Director Lorenzo DeStefano opens Music from the Edge of Time not in Cuba, but in Miami’s Little Havana, where a radio station is conducting a nostalgic battle of the bands. At first, the call-in votes are evenly divided, but the most fervent callers are Los Zafiros supporters and they quickly pull ahead. It doesn’t matter that they disbanded nearly 30 years ago: in Cuba and the exile community, Los Zafiros remain vibrantly alive. DeStefano fills his documentary with fan reminiscences and vintage performance footage, but the heart of the film is the reunion of the two surviving members in Cuba. Singer Miguel Cancio leaves Miami and heads back to Havana to see guitarist and arranger Manuel Galbán. There’s an initial hesitancy before the two quickly fall into familiar grooves as they tour the Cayo Hueso neighborhood where the band was formed.
Cancio and Galbán were the oldest members of Los Zafiros, and most in the background, anchoring the vocal flights of Lenocio “Kike” Morua, Ignacio Elejaide, and Eduardo Elio “El Chino” Hernandez. Band members may have dressed in matching suits and employed Motown-style group choreography, but their music wasn’t homogenous.

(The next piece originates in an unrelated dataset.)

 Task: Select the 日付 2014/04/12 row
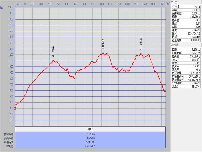[186, 33]
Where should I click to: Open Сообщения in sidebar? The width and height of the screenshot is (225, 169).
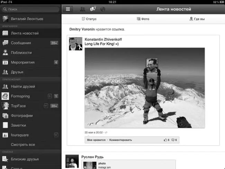(x=21, y=43)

Kike, Ignacio, and El Chino each took the lead on songs tailored to their vocal strengths and individual tastes, which broadened the band’s repertoire and fan base. The singers also took the lead in hard drinking and bad behavior, and the communal harmonies that made them such a vibrant musical force eroded. They split up after a tumultuous decade, but to see Cancio and Galbán perform together – and visit the graves of their bandmates bearing flowers and rum – it’s clear that their bond remains intact.
Nostalgia is a powerful force in films about Cuba, whose political isolation makes it seem to American eyes that time stood still. Miguel Cancio does walk around like a ghost touring his old haunts, but Manuel Galbán, who performs regularly with Buena Vista Social Club mainstays Ibrahim Ferrer and Orlando “Cachaíto” López, displays the attitude captured in Wim Wenders’ 1998 documentary: he lives in the present, without regrets. While the film doesn’t openly discuss race, it’s clear from Cancio’s comments that because the members of Los Zafiros were black and came from one of Havana’s poorest neighborhoods, their success was more surprising – and their fans more passionate. These outsiders rose to become Cuba’s face to the world, and to represent new possibilities to the island’s residents.
Director Lorenzo DeStefano packs a lot of information into 79 minutes, and carefully skirts the elephant in the room: politics. Los Zafiros seemed to enjoy an artistic freedom denied many other Cuban musicians, who eventually went into exile. How were they affected by the Communist government? Did their success ever make them targets, or did it immunize them? Los Zafiros: Music at the Edge of Time doesn’t answer these key questions, but as a portrait of multifaceted musicians who mined the world around them and forged a new sound, it still sparkles.